*** DATA SHOWN ***

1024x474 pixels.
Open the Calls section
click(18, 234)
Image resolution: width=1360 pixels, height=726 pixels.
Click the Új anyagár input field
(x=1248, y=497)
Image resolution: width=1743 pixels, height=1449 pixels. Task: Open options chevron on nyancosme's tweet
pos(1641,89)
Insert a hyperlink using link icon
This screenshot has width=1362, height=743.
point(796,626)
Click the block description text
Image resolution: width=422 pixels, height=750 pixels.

*** End of DATA SHOWN ***

**WORK REQUEST:**
Output only the lines from the one that contains "Click the Új anyagár input field" through the last line of the data above, each restated exactly.

**SOLUTION TO THE PROBLEM:**
Click the Új anyagár input field
(x=1248, y=497)
Image resolution: width=1743 pixels, height=1449 pixels. Task: Open options chevron on nyancosme's tweet
pos(1641,89)
Insert a hyperlink using link icon
This screenshot has width=1362, height=743.
point(796,626)
Click the block description text
Image resolution: width=422 pixels, height=750 pixels.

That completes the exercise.